In the broadest sense, the term Internet of Things (IoT) encompasses everything connected to global cyberspace. IoT links smart devices, sensors, machines, computers, and software to improve data collection, processing, and analysis, benefiting and enhancing the way people work and live. However, the success of this connected world introduced by IoT will strongly depend on ensuring confidentiality, integrity, and availability of IoT solutions and data, while preventing security vulnerabilities and threats.
Security by design is an approach that ensures security controls and mechanisms are taken into account and effectively embedded during the design and development phases of new devices, applications, and solutions for IoT. This is the scope of SECURIoTESIGN.
The project tackles the potential lack of adequate cybersecurity knowledge and skills among device makers and developers, which constitute major challenges for implementing security in IoT, often resulting in neglecting this aspect in favor of innovative functionality and ease of use, as well as prioritizing speed-to-market.
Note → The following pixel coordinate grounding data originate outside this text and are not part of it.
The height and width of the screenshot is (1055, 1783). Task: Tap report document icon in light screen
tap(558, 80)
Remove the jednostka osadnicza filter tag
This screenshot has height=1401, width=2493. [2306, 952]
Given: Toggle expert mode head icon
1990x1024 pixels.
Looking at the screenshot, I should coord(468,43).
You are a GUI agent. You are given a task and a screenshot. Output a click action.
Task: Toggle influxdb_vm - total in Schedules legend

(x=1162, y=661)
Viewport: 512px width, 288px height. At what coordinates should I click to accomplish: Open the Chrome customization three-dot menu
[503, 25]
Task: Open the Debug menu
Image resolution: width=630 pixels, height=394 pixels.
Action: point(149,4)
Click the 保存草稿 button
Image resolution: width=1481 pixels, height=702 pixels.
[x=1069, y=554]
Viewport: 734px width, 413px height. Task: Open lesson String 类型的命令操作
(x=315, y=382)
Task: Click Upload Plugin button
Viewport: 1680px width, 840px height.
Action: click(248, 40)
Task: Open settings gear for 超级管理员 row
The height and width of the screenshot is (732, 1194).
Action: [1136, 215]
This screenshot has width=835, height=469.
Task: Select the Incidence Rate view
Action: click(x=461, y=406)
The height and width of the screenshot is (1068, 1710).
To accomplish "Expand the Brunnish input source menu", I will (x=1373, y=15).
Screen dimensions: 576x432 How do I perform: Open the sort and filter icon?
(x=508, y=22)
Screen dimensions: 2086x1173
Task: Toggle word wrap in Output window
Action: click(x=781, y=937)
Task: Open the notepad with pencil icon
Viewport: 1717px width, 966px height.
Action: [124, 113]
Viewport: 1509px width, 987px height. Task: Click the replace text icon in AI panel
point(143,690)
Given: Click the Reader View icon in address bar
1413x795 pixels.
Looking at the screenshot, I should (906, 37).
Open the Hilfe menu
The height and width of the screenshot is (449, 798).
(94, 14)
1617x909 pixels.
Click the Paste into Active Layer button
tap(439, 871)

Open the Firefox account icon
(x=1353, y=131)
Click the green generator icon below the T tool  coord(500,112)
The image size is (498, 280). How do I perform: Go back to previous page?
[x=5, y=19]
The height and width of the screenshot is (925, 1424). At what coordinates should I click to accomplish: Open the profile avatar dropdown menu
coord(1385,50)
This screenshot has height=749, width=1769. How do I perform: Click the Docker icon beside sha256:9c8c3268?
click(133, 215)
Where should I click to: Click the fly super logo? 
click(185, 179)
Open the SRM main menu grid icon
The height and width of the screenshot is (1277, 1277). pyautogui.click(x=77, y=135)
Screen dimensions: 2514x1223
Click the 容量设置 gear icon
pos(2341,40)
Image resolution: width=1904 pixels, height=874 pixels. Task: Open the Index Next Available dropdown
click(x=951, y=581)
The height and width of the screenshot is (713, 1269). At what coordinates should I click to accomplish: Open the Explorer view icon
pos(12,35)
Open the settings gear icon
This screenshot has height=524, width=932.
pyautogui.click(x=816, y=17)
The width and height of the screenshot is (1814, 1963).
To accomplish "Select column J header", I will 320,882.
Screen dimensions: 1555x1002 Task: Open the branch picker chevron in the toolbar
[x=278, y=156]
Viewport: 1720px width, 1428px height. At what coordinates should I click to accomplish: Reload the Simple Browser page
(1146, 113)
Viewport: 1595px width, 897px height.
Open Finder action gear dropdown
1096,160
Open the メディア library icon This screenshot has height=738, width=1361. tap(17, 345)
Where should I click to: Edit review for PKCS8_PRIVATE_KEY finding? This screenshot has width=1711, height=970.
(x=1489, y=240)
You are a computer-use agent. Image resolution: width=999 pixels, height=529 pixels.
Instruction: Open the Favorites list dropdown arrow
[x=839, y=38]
SECURIoTESIGN seeks to overcome these challenges by researching and delivering easy-to-use tools that can be used to enhance the development of secure IoT systems.
The project will deliver tools for several stages of the software and system engineering process, with a special focus on the planning part. This is accomplished mostly through the study of related system development cycles applied to IoT systems, and through the identification of crucial points in which security aspects and mechanisms should be taken into consideration or integrated.
For example, a security requirements elicitation tool, to be applied in the planning engineering stage, is already available, along with a tool to identify cryptographic primitives suitable for a given platform of the IoT, applicable in the development stage. A tool for semi-automated generation of software tests, applicable in the testing stage of the engineering process, is currently under development. Most of these tools will be interoperable and interact with makers and developers mostly through questionnaires. They will be packaged in a web-based framework and released as open source at the end of the project.
The first phase of this project has already been completed and implemented as the IoT Hardware Platform Security Advisor (IoT-HarPSecA) framework. The Web-based framework, designated as SAM (Security Advisory Modules), is well into development. It integrates different modules that assess the main characteristics of the future system, and presents the user with recommendations, guidelines and instructions that will allow their system to be more secure from its inception.
SAM will work as a personal security assistant that is more relatable and capable of communicating with the end-user. This is accomplished through a series of easily understandable questions that the user can answer directly. Finally, SAM is modular, allowing for integration of newly developed modules and updating existing ones, favoring its longevity in an ever evolving environment.
The SECURIoTESIGN project is funded by FCT/COMPETE/FEDER, and is currently progressing with the contributions of eight researchers at the University of Beira Interior (UBI), at the Multimedia Signal Processing lab, part of Instituto de Telecomunicações in Covilhã.